*** Opening DATA TO USE ***
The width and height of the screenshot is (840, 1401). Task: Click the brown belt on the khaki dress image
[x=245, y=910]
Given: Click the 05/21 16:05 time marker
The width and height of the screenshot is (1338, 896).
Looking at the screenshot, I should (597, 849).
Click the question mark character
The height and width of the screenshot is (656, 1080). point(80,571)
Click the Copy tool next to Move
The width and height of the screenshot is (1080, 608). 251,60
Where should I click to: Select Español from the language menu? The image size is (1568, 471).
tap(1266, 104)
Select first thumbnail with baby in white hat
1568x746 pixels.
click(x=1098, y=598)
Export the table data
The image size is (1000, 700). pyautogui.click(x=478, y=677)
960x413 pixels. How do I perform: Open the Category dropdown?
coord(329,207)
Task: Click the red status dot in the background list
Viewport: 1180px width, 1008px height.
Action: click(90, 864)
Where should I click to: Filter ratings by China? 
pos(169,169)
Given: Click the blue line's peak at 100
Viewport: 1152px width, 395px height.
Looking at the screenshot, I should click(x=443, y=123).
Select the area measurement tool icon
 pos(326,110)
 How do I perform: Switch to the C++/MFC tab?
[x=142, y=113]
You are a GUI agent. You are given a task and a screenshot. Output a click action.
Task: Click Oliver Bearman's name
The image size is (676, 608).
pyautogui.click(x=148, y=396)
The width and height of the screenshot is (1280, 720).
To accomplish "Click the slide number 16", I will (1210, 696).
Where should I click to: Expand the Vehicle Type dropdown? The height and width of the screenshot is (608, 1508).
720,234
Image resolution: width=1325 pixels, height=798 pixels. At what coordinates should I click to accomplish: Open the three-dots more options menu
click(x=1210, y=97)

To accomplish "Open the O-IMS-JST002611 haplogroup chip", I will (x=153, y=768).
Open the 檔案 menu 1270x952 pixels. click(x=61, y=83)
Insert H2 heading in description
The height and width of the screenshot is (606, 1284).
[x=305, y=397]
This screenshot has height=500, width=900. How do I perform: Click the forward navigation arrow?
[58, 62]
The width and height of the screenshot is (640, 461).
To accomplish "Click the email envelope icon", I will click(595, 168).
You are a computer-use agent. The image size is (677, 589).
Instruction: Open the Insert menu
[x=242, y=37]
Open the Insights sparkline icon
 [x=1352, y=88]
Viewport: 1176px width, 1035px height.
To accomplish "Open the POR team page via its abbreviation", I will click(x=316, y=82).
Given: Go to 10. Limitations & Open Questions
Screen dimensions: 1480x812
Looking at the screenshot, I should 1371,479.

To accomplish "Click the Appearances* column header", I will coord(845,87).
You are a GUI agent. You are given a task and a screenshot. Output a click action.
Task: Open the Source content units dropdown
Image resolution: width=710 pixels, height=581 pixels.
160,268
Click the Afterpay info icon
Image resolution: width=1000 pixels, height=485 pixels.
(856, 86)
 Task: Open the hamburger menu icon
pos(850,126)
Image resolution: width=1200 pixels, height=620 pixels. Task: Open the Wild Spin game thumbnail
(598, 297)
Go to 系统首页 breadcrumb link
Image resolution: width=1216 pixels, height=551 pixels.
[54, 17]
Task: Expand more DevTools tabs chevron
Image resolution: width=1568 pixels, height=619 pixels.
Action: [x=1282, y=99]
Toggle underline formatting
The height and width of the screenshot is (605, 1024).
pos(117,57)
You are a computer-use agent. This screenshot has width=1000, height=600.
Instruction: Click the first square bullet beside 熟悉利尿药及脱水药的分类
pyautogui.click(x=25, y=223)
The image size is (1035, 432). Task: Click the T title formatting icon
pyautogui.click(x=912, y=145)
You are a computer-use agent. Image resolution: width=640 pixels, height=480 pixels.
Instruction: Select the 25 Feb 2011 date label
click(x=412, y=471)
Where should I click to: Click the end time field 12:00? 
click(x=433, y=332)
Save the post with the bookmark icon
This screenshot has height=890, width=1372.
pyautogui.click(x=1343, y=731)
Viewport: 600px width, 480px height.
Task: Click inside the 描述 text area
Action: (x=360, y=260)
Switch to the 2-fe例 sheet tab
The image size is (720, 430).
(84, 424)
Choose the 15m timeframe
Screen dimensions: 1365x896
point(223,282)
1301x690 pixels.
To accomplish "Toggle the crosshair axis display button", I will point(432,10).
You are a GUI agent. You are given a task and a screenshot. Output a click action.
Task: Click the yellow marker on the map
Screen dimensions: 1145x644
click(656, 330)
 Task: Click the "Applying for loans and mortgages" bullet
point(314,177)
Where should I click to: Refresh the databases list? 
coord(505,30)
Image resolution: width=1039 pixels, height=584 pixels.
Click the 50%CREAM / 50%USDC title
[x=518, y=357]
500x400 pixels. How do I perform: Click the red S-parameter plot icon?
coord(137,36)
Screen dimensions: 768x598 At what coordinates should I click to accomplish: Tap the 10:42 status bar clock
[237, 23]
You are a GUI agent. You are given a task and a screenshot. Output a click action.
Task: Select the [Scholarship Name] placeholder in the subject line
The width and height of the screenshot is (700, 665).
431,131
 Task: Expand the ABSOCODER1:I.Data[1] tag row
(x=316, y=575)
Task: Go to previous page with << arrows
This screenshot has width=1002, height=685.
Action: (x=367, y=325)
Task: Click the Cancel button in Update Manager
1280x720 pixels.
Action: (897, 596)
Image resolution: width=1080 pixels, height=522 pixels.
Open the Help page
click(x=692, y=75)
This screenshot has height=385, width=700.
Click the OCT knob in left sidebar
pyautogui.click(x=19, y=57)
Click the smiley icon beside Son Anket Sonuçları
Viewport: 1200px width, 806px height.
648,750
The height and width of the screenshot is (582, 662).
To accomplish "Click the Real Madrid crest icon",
*** Closing DATA TO USE ***
INSTRUCTIONS TO FOLLOW
A complete and exact repetition of the entries is required.

YOUR SOLUTION
The width and height of the screenshot is (840, 1401). Task: Click the brown belt on the khaki dress image
[x=245, y=910]
Given: Click the 05/21 16:05 time marker
The width and height of the screenshot is (1338, 896).
Looking at the screenshot, I should (597, 849).
Click the question mark character
The height and width of the screenshot is (656, 1080). point(80,571)
Click the Copy tool next to Move
The width and height of the screenshot is (1080, 608). 251,60
Where should I click to: Select Español from the language menu? The image size is (1568, 471).
tap(1266, 104)
Select first thumbnail with baby in white hat
1568x746 pixels.
click(x=1098, y=598)
Export the table data
The image size is (1000, 700). pyautogui.click(x=478, y=677)
960x413 pixels. How do I perform: Open the Category dropdown?
coord(329,207)
Task: Click the red status dot in the background list
Viewport: 1180px width, 1008px height.
Action: click(90, 864)
Where should I click to: Filter ratings by China? 
pos(169,169)
Given: Click the blue line's peak at 100
Viewport: 1152px width, 395px height.
Looking at the screenshot, I should click(x=443, y=123).
Select the area measurement tool icon
 pos(326,110)
 How do I perform: Switch to the C++/MFC tab?
[x=142, y=113]
You are a GUI agent. You are given a task and a screenshot. Output a click action.
Task: Click Oliver Bearman's name
The image size is (676, 608).
pyautogui.click(x=148, y=396)
The width and height of the screenshot is (1280, 720).
To accomplish "Click the slide number 16", I will (1210, 696).
Where should I click to: Expand the Vehicle Type dropdown? The height and width of the screenshot is (608, 1508).
720,234
Image resolution: width=1325 pixels, height=798 pixels. At what coordinates should I click to accomplish: Open the three-dots more options menu
click(x=1210, y=97)

To accomplish "Open the O-IMS-JST002611 haplogroup chip", I will (x=153, y=768).
Open the 檔案 menu 1270x952 pixels. click(x=61, y=83)
Insert H2 heading in description
The height and width of the screenshot is (606, 1284).
[x=305, y=397]
This screenshot has height=500, width=900. How do I perform: Click the forward navigation arrow?
[58, 62]
The width and height of the screenshot is (640, 461).
To accomplish "Click the email envelope icon", I will click(595, 168).
You are a computer-use agent. The image size is (677, 589).
Instruction: Open the Insert menu
[x=242, y=37]
Open the Insights sparkline icon
 [x=1352, y=88]
Viewport: 1176px width, 1035px height.
To accomplish "Open the POR team page via its abbreviation", I will click(x=316, y=82).
Given: Go to 10. Limitations & Open Questions
Screen dimensions: 1480x812
Looking at the screenshot, I should 1371,479.

To accomplish "Click the Appearances* column header", I will coord(845,87).
You are a GUI agent. You are given a task and a screenshot. Output a click action.
Task: Open the Source content units dropdown
Image resolution: width=710 pixels, height=581 pixels.
160,268
Click the Afterpay info icon
Image resolution: width=1000 pixels, height=485 pixels.
(856, 86)
 Task: Open the hamburger menu icon
pos(850,126)
Image resolution: width=1200 pixels, height=620 pixels. Task: Open the Wild Spin game thumbnail
(598, 297)
Go to 系统首页 breadcrumb link
Image resolution: width=1216 pixels, height=551 pixels.
[54, 17]
Task: Expand more DevTools tabs chevron
Image resolution: width=1568 pixels, height=619 pixels.
Action: [x=1282, y=99]
Toggle underline formatting
The height and width of the screenshot is (605, 1024).
pos(117,57)
You are a computer-use agent. This screenshot has width=1000, height=600.
Instruction: Click the first square bullet beside 熟悉利尿药及脱水药的分类
pyautogui.click(x=25, y=223)
The image size is (1035, 432). Task: Click the T title formatting icon
pyautogui.click(x=912, y=145)
You are a computer-use agent. Image resolution: width=640 pixels, height=480 pixels.
Instruction: Select the 25 Feb 2011 date label
click(x=412, y=471)
Where should I click to: Click the end time field 12:00? 
click(x=433, y=332)
Save the post with the bookmark icon
This screenshot has height=890, width=1372.
pyautogui.click(x=1343, y=731)
Viewport: 600px width, 480px height.
Task: Click inside the 描述 text area
Action: (x=360, y=260)
Switch to the 2-fe例 sheet tab
The image size is (720, 430).
(84, 424)
Choose the 15m timeframe
Screen dimensions: 1365x896
point(223,282)
1301x690 pixels.
To accomplish "Toggle the crosshair axis display button", I will point(432,10).
You are a GUI agent. You are given a task and a screenshot. Output a click action.
Task: Click the yellow marker on the map
Screen dimensions: 1145x644
click(656, 330)
 Task: Click the "Applying for loans and mortgages" bullet
point(314,177)
Where should I click to: Refresh the databases list? 
coord(505,30)
Image resolution: width=1039 pixels, height=584 pixels.
Click the 50%CREAM / 50%USDC title
[x=518, y=357]
500x400 pixels. How do I perform: Click the red S-parameter plot icon?
coord(137,36)
Screen dimensions: 768x598 At what coordinates should I click to accomplish: Tap the 10:42 status bar clock
[237, 23]
You are a GUI agent. You are given a task and a screenshot. Output a click action.
Task: Select the [Scholarship Name] placeholder in the subject line
The width and height of the screenshot is (700, 665).
431,131
 Task: Expand the ABSOCODER1:I.Data[1] tag row
(x=316, y=575)
Task: Go to previous page with << arrows
This screenshot has width=1002, height=685.
Action: (x=367, y=325)
Task: Click the Cancel button in Update Manager
1280x720 pixels.
Action: (897, 596)
Image resolution: width=1080 pixels, height=522 pixels.
Open the Help page
click(x=692, y=75)
This screenshot has height=385, width=700.
Click the OCT knob in left sidebar
pyautogui.click(x=19, y=57)
Click the smiley icon beside Son Anket Sonuçları
Viewport: 1200px width, 806px height.
648,750
The height and width of the screenshot is (582, 662).
To accomplish "Click the Real Madrid crest icon",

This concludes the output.